We build a social fabric. We snap a thread. We weave a magnificent dream. We disrupt the weave. Indian weaves and fabrics have been the stuff of our dreams, the shades of our imagination. We wear bright colours, we weave multi-colours and our silks and cottons are part of our national identity.
India is the second largest producer of cotton in the world and our textile industry the second largest employer in the country after agriculture. There is a step by step process before the shirt lands on our backs, before the saree is draped round our bodies. Demonetisation has disrupted every stage of that process.
The weavers of Meerut
The Hashimpura locality of Meerut in western Uttar Pradesh is famous for producing beautiful cotton textiles. Within the narrow lanes and bylanes, there are weavers who have gone on to become entrepreneurs of sorts as over generations they have come to own anything from two to 20 or more looms. This is all part of the informal sector that produces 60% of Indian textiles. These master weavers have design samples and they weave the threads on the maze of the loom to produce intricate patterns or a riot of colours, elegant borders and so on. There are almost 70,000 weavers in Meerut.
Gujarat cotton belt
But these little ghettos are part of a cycle of life and livelihood that goes both east and west in the mosaic that is India. The thread that lands up on the looms in Meerut comes in trucks from Surat in Gujarat. The western Indian state is one of the largest producers of the cotton crop that looks like a puff of cloud on a stem when it is in season. In the cotton growing belt of Gujarat, one would see mountains of cotton collected in godowns from where it would be transported to factories that make the thread. The journey of the cotton cloth begins on a farm, before moving from a factory onto a truck that takes it hundreds of miles away where there is a loom.
That journey has stopped. The raw material cannot move.
The labour that comes and works on the Meerut looms also needs to make a journey east, to Darbhanga district of Bihar from where they mostly come. There’s an interesting detail I discover while talking to the labour: they have been travelling to the textile centres such as those in Uttar Pradesh for generations now as the rates for farm labour have always been low in Bihar.

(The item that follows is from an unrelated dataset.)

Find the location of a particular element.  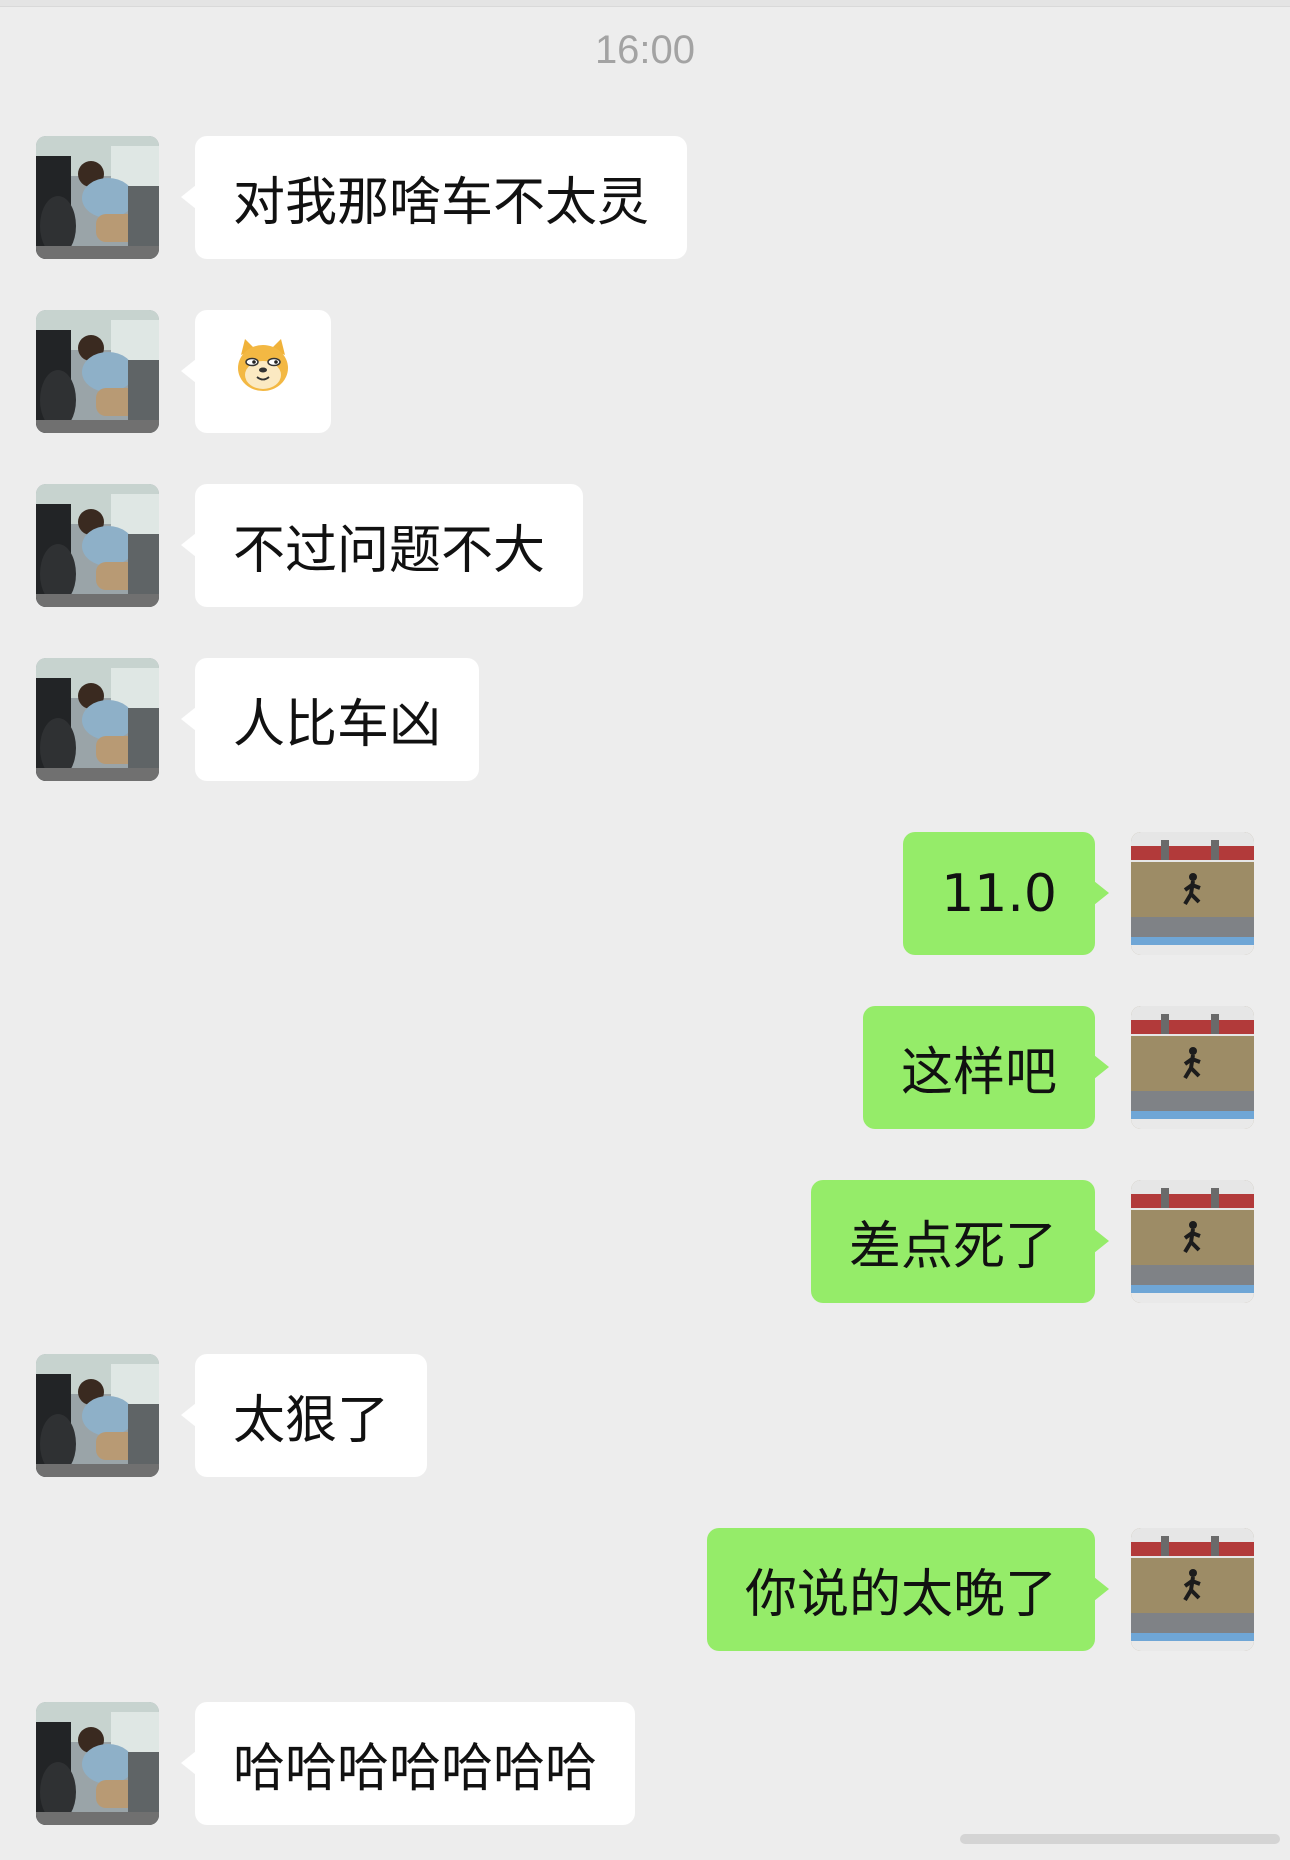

MNREGA rates are better but still low while the workers on the Meerut loom get Rs 3500-4000 each week. But that was before they became collateral damage in the so-called war against black money.
Badruddin Qureshi owns 16 power looms in Hashimpura and employs ten workers from Bihar. The looms have shut down but there is a relationship with the workers who have to be paid a lump sum so that they can return to their villages in Bihar. That is the immediate challenge before Qureshi and other master weavers like him who have had labour coming from a particular village or family for generations. The next challenge would, of course, be the consequence of no income generation but the full scale of the disaster is yet to unfold.
What of the weavers? They can probably become farm labour in Bihar and get paid in kind for some months since cash is reportedly very hard to come by in villages now. Qureshi says that like him other owners of looms are collecting money and sending workers home. He says that there is no point working the looms. There is no market left. The workers are queuing up at banks to change money so that they can return to their village. They are being refused because their Aadhaar cards are registered in Bihar so they head off the next day to another bank. In the small community of textile workers in Meerut the story of one, 50-year-old Aziz, dying while in a queue has only added to their sense of dislocation and fear for the future.
Khandak Bazar merchants
The next stage of the tragedy can be found in the wholesale cloth market in Meerut known as Khandak Bazar. Shopkeepers are sitting in empty stores with bales of cloth that no one is buying. Business in this peak season is down 75%. There are no new buyers and the only sales are pending orders says Harsh Lal, owner of a wholesale shop in the market.
His distress is particularly acute as he stocks the checked cloth that is used to make cheap mattresses that sell across north India, particularly as the cold sets in. This is the peak season for that market and clearly, it’s gone bust. Across the road from him, another shop sells salwar suit material that has not been picked up by the usual markets in Mumbai, Ahmedabad, Delhi. The owner is a staunch supporter of the BJP and Prime Minister Narendra Modi. He believes there must be a plan to replace currency quickly otherwise “we are all finished”.
Aditya Prakash Sharma, a big handloom wholesale trader in Meerut, tells distress tales of other markets. In Ludhiana the woollens are not being picked up, in Meerut his cotton won’t move. He says that pending orders can’t be met as truckers cannot be sent on a journey without cash for their own survival. Besides, the orders for weddings, woollens, mattresses, are slowly being cancelled.
Another disaster is brewing in Varanasi, the prime minister’s constituency, where a large community of weavers makes the famous silk sarees. This is all done on handloom as opposed to the power looms in a cotton-producing centre like Meerut. Production has stopped as the silk thread that comes from distant parts of India and foreign shores cannot be procured, orders for saris have been cancelled, the wholesaler cannot procure them. India is also the second largest producer of silk in the world.
At every stage of the circle of life and production, the human being will suffer and the economy will contract. Frankly, let’s get prepared to go from bad to worse as the textile sector is left threadbare.